*Exercise*. Continue the reflection on the rich man and Lazarus from the point where it stops.

In whole or in part we are far more self-serving than we’d like to admit. Have you ever stopped to consider that most of our prayers center around that of our own needs and wants rather than in true intercession on behalf of others? We are far more “self-absorbed” than we might realize! There’s not one among us who lacks either food, shelter, or clothing. Each day that we draw breath is a blessed from God! So let us offer our thanks to God by extending love and compassion towards those who are less fortunate.
But perhaps the startling fact of all is that in the afterlife: THEIR DEMEANOR HAD NOT CHANGED (repeat).
One might have thought that the rich man would have expressed sorrow or regret for the life he had lived but clearly this was not the case! He was neither repentant nor remorseful. Notice that the rich man was still contemptuous of Lazarus insisting that Abraham have him fetch water for him so as to cool and soothe his tongue. In other words, the rich man was still expecting to be waited upon in spite of his predicament.
Abraham reminds the rich man there remains a great abyss or chasm which separates them; a great divide which is permanently fixed so that no man can venture either from above or below. When his initial request was denied this did not deter the rich man. He pleads with Abraham to send Lazarus back to his brothers so as to warn them of their impending doom. But this, too, was denied for by failing to believe the Law and the prophets they would also refuse to even believe if someone was raised from the dead, which some scholars have interpreted to mean Jesus’ own bodily resurrection.
When all is said and done, it really doesn’t matter if Lazarus was a real person or not, or even if this story was true or a mere fable. What does matter is what Jesus is teaching us here. In other words, what is the message behind the message?
Let me tell you what I believe. I believe that upon my death I will immediately know where I am. I will be aware of my surroundings and of my fate. And at that point it will be too late to alter God’s pending Judgment.
I will either reside in a place called Hell, or I will be in a place called “Paradise.” You’ll recall the repentant thief on the cross who made this plea: “Jesus, remember me when You come into Your kingdom.” And Jesus answered him, “I tell you the truth, today you will be with Me in paradise” [Luke 23:42, 43].

Data entries:
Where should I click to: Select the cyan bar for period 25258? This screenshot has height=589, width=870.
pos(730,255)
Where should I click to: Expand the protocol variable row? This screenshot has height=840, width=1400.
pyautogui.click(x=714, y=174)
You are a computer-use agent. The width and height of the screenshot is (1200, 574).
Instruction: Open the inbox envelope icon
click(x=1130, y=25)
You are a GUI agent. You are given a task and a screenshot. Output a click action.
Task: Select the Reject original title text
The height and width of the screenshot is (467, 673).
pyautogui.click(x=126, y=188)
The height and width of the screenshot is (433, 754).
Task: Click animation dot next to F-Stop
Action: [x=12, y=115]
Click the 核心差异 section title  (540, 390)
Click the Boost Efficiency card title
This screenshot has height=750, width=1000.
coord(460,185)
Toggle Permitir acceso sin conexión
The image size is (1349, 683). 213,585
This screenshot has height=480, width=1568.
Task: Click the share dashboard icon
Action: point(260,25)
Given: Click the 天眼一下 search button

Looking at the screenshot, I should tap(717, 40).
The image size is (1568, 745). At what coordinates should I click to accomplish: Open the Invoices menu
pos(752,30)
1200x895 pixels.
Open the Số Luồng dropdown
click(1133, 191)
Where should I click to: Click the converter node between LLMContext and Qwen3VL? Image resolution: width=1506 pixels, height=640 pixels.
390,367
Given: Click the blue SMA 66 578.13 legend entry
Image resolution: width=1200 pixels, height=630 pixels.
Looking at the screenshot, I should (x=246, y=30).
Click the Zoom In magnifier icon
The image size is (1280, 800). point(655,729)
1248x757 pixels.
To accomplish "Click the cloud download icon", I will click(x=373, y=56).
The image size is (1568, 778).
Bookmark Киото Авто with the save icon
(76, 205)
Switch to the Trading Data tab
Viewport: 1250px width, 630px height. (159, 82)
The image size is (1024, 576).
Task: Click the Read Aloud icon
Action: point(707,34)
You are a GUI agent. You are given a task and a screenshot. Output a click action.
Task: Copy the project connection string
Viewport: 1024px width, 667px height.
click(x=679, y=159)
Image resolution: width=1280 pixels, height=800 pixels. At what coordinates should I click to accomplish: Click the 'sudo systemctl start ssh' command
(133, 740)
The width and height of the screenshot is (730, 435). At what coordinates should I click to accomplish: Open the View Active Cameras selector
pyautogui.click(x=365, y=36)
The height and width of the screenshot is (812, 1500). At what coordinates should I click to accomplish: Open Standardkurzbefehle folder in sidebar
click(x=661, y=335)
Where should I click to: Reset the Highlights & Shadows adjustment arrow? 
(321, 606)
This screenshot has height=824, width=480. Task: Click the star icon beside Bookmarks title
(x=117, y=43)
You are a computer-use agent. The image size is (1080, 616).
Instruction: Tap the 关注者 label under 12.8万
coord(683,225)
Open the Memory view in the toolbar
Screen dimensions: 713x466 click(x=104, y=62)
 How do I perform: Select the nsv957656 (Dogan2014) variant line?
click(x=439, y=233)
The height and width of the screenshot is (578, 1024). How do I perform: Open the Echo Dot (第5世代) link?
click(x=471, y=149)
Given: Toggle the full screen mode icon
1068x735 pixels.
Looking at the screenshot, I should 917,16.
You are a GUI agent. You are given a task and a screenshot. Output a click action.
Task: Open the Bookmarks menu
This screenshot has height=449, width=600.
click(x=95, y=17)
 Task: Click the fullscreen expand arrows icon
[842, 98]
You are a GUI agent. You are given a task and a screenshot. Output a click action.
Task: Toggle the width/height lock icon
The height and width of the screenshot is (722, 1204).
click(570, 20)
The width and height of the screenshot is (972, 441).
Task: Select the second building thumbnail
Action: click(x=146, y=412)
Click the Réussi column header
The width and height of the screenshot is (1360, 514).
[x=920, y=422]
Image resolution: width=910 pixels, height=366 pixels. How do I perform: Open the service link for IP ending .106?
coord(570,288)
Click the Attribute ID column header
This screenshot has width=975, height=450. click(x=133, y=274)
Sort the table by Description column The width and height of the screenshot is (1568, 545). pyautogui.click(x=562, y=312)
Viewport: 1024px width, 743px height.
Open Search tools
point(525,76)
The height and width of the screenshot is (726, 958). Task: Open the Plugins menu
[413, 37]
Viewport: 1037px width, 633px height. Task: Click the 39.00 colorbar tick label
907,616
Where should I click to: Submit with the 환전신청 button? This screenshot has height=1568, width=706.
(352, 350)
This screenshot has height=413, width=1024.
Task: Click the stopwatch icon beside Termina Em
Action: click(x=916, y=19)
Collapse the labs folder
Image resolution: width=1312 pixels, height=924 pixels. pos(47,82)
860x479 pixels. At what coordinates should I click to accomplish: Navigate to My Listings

*Expected answer*.
It is interesting to note that the Talmud mentions both “paradise” and “Abraham’s side or bosom as being the home of the righteous. In the Greek the word “paradise” speaks of a garden or forest. However in the New Testament as this word appears both here as in 2 Corinthians 12:4 and Revelation 2:7, “paradise” refers to “a place of bliss and rest.” This occurs after one’s physical death, when the soul and body are separated for a time, but before our bodily resurrection when once again body and soul are reunited. In a word, “paradise” means to be present with the Lord!
I leave you with this parting thought to ponder. G. K. Chesterton, the well-known twentieth century English writer and poet once remarked, “Hell is God’s great compliment to the reality of human freedom and the dignity of human personality. ‘Hell, a compliment you say?’ ‘Yes, it is as if God is saying to us, ‘You are significant. I take you seriously. Choose to reject Me – choose hell if you will, and to hell I will let you go.’ ”
When I pause to consider the fate of this rich man, I am reminded of these words by Jenny Sanford, the former wife of Governor Mark Sanford of South Carolina, who said: “You can choose your sin … but you cannot choose your consequences.”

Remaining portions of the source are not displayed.